4. Start the service. Open the Web UI — current model + health should show within ~5 s.
## Repo layout
- `image/` — Docker image source (FastAPI app + `models.yaml`)
- `package/` — StartOS 0.4 package source
- `runbook.md` — operating notes
- `known-issues.md` — known quirks and workarounds
- `LICENSE` — MIT
## Service discovery API
Other services on your LAN can hit `GET /api/endpoints` to learn where the current model lives without hardcoding Spark IPs. Stable JSON shape:
```json
{
"vllm": { "ready": true, "base_url": "http://<spark-1-ip>:8888/v1", "model": "RedHatAI/Qwen3.6-35B-A3B-NVFP4", "openai_compat": true },
"parakeet":{ "ready": true, "base_url": "http://<spark-2-ip>:8000", "kind": "stt", "model": "nvidia/parakeet-tdt-0.6b-v3" },
"magpie": { "ready": false, "base_url": "http://<spark-2-ip>:9000", "kind": "tts" }
}
```
`base_url` is filled in whenever Configure Sparks has been completed (even if the underlying service isn't currently up). Pair the URL with `ready: true` to safely route traffic.
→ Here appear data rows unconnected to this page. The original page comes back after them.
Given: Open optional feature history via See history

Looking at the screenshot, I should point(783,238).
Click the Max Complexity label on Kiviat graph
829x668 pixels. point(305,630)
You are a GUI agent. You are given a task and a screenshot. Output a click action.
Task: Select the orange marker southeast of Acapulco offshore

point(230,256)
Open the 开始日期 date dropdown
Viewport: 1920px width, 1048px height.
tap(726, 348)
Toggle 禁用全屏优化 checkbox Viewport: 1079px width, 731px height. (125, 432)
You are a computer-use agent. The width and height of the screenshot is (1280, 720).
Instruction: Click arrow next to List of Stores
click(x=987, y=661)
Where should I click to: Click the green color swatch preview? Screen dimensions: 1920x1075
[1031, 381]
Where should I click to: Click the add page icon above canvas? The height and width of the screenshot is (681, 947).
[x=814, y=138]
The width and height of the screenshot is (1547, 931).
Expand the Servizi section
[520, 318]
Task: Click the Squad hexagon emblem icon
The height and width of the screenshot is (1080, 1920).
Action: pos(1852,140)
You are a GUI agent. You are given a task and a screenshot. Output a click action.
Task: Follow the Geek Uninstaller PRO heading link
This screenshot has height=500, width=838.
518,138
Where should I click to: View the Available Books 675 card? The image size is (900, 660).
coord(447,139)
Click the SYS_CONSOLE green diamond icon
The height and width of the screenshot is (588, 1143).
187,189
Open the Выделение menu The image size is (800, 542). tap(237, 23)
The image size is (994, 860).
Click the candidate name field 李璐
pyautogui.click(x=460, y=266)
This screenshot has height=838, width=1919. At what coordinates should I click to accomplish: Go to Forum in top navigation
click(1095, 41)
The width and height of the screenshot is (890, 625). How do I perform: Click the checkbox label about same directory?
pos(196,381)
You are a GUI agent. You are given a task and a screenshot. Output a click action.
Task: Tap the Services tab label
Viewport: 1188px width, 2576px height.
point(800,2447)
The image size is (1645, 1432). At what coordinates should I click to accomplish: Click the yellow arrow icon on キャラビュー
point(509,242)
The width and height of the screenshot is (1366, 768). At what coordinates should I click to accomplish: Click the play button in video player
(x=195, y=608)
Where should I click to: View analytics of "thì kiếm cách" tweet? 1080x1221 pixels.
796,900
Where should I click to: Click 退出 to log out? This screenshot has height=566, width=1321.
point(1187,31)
## Reporting failures from external apps
Spark Control polls every 5 s, so a brief blip in Parakeet/Magpie/vLLM availability can slip between polls and never make it into the connectivity log. To capture short failures, an external app (e.g. Open WebUI) can POST whenever a call fails (or succeeds):
```bash
curl -X POST http://<dashboard-url>/api/health-event \
-H 'content-type: application/json' \
-d '{
"service": "parakeet",
"ok": false,
"source": "open-webui",
"error": "HTTP 503",
"ms": 420
}'
```
Fields: `service` (required), `ok` (required), `source` (optional, free-form), `error` (optional), `ms` (optional latency). Each POST appends a `report` event to the connectivity log alongside the polling-based transition events.
## Status
**v0.2.3** — installed and verified on a Start9 server. Five bundled LLMs in the catalog (qwen3-vl, gemma4, qwen36, qwen3-235b-fp8, qwen2.5-72b), plus any custom models added through the UI.
### What v0.2 added on top of v0.1
- **Service discovery API** (`/api/endpoints`) for other LAN services
- **Magpie crash fix** documented (chown the model-cache volume to uid 1000)
- **Always-on services panel** with Start/Stop/Restart for Parakeet + Magpie, plus per-service host configuration in Configure Sparks (so Parakeet/Magpie can live on Spark 1, Spark 2, or anywhere)
- **Model download** from the dashboard — paste an HF repo, pick solo or cluster, watch percent progress with bytes/rate/ETA. After completion, an "Add to catalog" dialog appears pre-filled.
- **spark-vllm-docker update check** — banner shows "N commits behind upstream"; Apply Update runs `git pull && ./build-and-copy.sh -c` over SSH with a streamed log
- **Per-model Advanced settings** — knobs for max context, GPU memory %, and three optimization toggles (fastsafetensors, prefix caching, FP8 KV cache). Persisted to `/data/models-overrides.yaml` so they survive package updates. Bundled and custom models alike.
v0.3+ roadmap (loose): richer dashboard (SSH/GPU/tokens-per-sec), Open WebUI deep-link integration, optional auth, multi-cluster.